Perspectives from a publishing ethics and research integrity team for required improvements 出版伦理和研究诚信团队对所需改进的看法

Journal of data and information science (Warsaw, Poland)

Pub Date : 2023-06-01 DOI: 10.2478/jdis-2023-0018

Sabina Alam, L. Wilson

Abstract It is imperative that all stakeholders within the research ecosystem take responsibility to improve research integrity and reliability of published research. Based on the unique experiences of a specialist publishing ethics and research integrity team within a major publisher, this article provides insights into the observed trends of misconduct and how those have evolved over time, and addresses key actions needed to improve the interface between researchers, funders, institutions and publishers to collectively improve research integrity on a global scale.

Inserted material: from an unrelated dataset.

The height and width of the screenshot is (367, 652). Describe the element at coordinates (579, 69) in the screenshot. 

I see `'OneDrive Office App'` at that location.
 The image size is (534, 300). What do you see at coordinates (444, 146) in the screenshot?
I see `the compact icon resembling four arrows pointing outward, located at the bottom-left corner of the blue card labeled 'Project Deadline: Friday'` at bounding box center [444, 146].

摘要研究生态系统中的所有利益相关者都有责任提高已发表研究的完整性和可靠性。基于主要出版商内部专业出版道德和研究诚信团队的独特经验，本文深入了解了观察到的不当行为趋势以及这些趋势是如何随着时间的推移而演变的，并阐述了改善研究人员、资助者、，机构和出版商共同提高全球范围内的研究诚信。

引用次数: 0

Assessment of retracted papers, and their retraction notices, from a cancer journal associated with “paper mills” 一份与“造纸厂”相关的癌症杂志撤回论文及其撤回通知的评估

Journal of data and information science (Warsaw, Poland)

Pub Date : 2023-04-01 DOI: 10.2478/jdis-2023-0009

J. A. T. da Silva, Serhii Nazarovets

Abstract Cancer research is occasionally described as being in a reproducibility crisis. The cancer literature has ample papers retracted due to misconduct, including the use of paper mills, invalid authorship, or fake data. The objective of this paper was to gain an appreciation of the balance of retractions and associated retraction notices of 23 retracted Cancer Biotherapy and Radiopharmaceuticals papers associated with paper mills. By 23 March 2023, these retracted papers had already accumulated 287 citations according to Web of Science Core Collection, 253 according to Scopus, and 365 according to Google Scholar, i.e., metrically speaking, they were highly rewarded. All authors had an affiliation (71% being a hospital) in China. Most (12/21; 57%) of corresponding authors had emails with a @163.com suffix. Four of the retraction notices (i.e., 17%) explicitly indicated paper mills as a reason for retraction although, in general, the retraction notices lacked details and background that could assist readers’ understanding of the retractions.

摘要癌症研究偶尔被描述为处于再现性危机中。癌症文献中有大量论文因不当行为而被撤回，包括使用造纸厂、无效作者或伪造数据。本文的目的是了解23篇与造纸厂相关的撤回癌症生物治疗和放射性药物论文的撤回平衡和相关撤回通知。截至2023年3月23日，根据Web of Science Core Collection的数据，这些被撤回的论文已经累积了287次引用，Scopus的数据为253次，Google Scholar的数据为365次，也就是说，从度量上讲，它们获得了很高的奖励。所有作者在中国都有附属机构（71%是医院）。大多数（12/21；57%）通讯作者的电子邮件后缀为@163.com。四份撤回通知（即17%）明确指出造纸厂是撤回的原因，尽管总体而言，撤回通知缺乏有助于读者理解撤回的细节和背景。

引用次数: 1

International visibility of Armenian domestic journals: the role of scientific diaspora 亚美尼亚国内期刊的国际知名度：散居国外的科学工作者的作用

Journal of data and information science (Warsaw, Poland)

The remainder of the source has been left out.